Comment by abe_m

1 day ago

I think this is along the lines of the AI horseless carriage[1] topic that is also on the front page right now. You seem to be describing the current method as operated through an AI intermediary. I think the power in AI for CAD will be at a higher level than lines, faces and holes. It will be more along the lines of "make a bracket between these two parts". "Make this part bolt to that other part". "Attach this pump to this gear train" (where the AI determines the pump uses a SAE 4 bolt flange of a particular size and a splined connection, then adds the required features to the housing and shafts). I think it will operate on higher structures than current CAD typically works with, and I don't think it will be history tree and sketch based like Solidworks or Inventor. I suspect it will be more of a direct modelling approach. I also think integrating FEA to allow the AI to check its work will be part of it. When you tell it to make a bracket between two parts, it can check the weight of the two parts, and some environmental specification from a project definition, then auto-configure FEA to check the correct number of bolts, material thickness, etc. If it made the bracket from folded sheet steel, you could then tell it you want a cast aluminum bracket, and it could redo the work.

[1]https://news.ycombinator.com/item?id=43773813

It's also going to be about diagnosing issues. "This part broke right here, explain why and come up with a solution", "Evaluate the robustness of this solution", "Can I save some material and reduce the weight", etc.

Those are the kind of high level questions that an LLM with a decent understanding of CAD and design might be able to deal with soon and it will help speed up expensive design iterations.

A neat trick with current LLMs is to give them screenshots of web pages and ask some open questions about the design, information flow, etc.
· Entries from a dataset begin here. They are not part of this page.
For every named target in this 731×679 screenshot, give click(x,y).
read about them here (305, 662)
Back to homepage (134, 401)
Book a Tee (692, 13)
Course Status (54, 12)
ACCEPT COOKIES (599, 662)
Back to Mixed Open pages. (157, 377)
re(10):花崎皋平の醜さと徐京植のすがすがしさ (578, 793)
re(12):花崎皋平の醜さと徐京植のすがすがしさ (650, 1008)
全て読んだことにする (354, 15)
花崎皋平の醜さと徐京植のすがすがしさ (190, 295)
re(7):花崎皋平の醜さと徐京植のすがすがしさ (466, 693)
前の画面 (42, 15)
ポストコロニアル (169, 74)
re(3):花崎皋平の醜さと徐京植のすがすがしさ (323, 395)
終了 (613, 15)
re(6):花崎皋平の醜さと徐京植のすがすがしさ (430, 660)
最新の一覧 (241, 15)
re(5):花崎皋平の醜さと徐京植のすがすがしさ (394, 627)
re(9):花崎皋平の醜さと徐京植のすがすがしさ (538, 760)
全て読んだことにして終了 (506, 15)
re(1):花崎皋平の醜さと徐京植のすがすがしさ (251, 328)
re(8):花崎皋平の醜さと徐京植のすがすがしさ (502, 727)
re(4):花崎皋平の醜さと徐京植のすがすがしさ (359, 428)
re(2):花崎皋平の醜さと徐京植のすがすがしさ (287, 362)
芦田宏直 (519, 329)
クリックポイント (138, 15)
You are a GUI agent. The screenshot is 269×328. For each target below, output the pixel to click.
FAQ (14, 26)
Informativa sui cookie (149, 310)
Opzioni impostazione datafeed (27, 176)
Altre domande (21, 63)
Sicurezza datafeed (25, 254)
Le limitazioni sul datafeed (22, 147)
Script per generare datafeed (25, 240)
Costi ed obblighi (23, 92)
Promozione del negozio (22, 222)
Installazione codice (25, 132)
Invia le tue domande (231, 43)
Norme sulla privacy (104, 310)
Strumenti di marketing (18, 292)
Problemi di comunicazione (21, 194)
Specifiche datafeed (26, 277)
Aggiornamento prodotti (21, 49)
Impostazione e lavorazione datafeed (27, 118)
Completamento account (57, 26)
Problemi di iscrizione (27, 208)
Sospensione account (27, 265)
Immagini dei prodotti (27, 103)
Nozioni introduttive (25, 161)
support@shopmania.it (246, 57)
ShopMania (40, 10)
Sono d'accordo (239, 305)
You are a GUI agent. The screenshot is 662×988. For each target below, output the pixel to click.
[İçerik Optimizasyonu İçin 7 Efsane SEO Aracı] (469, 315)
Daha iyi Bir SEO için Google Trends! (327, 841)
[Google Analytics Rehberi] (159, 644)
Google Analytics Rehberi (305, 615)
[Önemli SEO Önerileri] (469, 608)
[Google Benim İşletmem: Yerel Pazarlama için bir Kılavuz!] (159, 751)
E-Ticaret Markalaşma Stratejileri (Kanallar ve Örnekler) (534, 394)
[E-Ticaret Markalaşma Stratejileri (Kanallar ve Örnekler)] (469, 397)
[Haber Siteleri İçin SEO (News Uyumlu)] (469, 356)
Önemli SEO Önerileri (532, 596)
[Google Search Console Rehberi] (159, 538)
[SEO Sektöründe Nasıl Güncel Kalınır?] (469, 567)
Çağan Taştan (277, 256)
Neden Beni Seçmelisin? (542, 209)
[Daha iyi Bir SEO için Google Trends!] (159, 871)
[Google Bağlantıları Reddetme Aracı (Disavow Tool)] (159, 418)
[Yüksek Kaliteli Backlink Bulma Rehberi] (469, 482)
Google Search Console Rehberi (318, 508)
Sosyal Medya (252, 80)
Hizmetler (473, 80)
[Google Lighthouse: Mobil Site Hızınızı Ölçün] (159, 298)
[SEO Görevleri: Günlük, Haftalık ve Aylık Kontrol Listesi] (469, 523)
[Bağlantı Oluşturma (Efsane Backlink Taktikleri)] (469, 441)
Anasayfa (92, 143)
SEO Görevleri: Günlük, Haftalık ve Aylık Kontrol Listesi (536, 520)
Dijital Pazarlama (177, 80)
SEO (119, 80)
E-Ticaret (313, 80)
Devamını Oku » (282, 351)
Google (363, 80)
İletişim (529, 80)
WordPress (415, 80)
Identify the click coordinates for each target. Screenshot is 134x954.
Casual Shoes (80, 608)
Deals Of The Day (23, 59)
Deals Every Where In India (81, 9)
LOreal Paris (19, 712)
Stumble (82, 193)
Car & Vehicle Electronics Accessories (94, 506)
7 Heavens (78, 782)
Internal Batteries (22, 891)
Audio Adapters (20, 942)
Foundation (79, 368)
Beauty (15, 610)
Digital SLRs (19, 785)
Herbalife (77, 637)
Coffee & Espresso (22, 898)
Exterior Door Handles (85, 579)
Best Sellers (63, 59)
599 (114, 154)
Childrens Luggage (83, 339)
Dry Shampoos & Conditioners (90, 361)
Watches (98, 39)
It will spot things that expert designers would comment on as well. It will point out things that are unclear, etc. You can go far beyond just micro managing incremental edits to some thing.

Mostly the main limitation with LLMs is the imagination of the person using it. Ask the right questions and they get a lot more useful. Even some of the older models that maybe weren't that smart were actually quite useful.

For giggles, I asked chatgpt to critique the design of HN. Not bad. https://chatgpt.com/share/6809df2b-fc00-800e-bb33-fe7d8c3611...

  • I think the cost of mistakes is the major driving force behind where you can adopt tools like these. Generating a picture of a chair with five legs? No big deal. Generating supports for a bridge that'll collapse next week? Big problem.

    > It will point out things that are unclear, etc. You can go far beyond just micro managing incremental edits to some thing.

    When prompted an LLM will also point it out when it's perfectly clear. LLM is just text prediction, not magic

    • > I think the cost of mistakes is the major driving force behind where you can adopt tools like these. Generating a picture of a chair with five legs? No big deal. Generating supports for a bridge that'll collapse next week? Big problem

      Yes, indeed.

      But:

      Why can LLMs generally write code that even compiles?

      While I wouldn't trust current setups, there's no obvious reason why even a mere LLM cannot be used to explore the design space when the output can be simulated to test its suitability as a solution — even in physical systems, this is already done with non-verbal genetic algorithms.

      > LLM is just text prediction, not magic

      "Sufficiently advanced technology is indistinguishable from magic".

      Saying "just text prediction" understates how big a deal that is.

      5 replies →

    • isn't it closer to concept prediction layered over top of text prediction because of the multiple levels? it compresses text into concepts using layers of embeddings and neural encoding then predicts the concept based on multiple areas of attention. then decompresses it to find the correct words to convey the concept.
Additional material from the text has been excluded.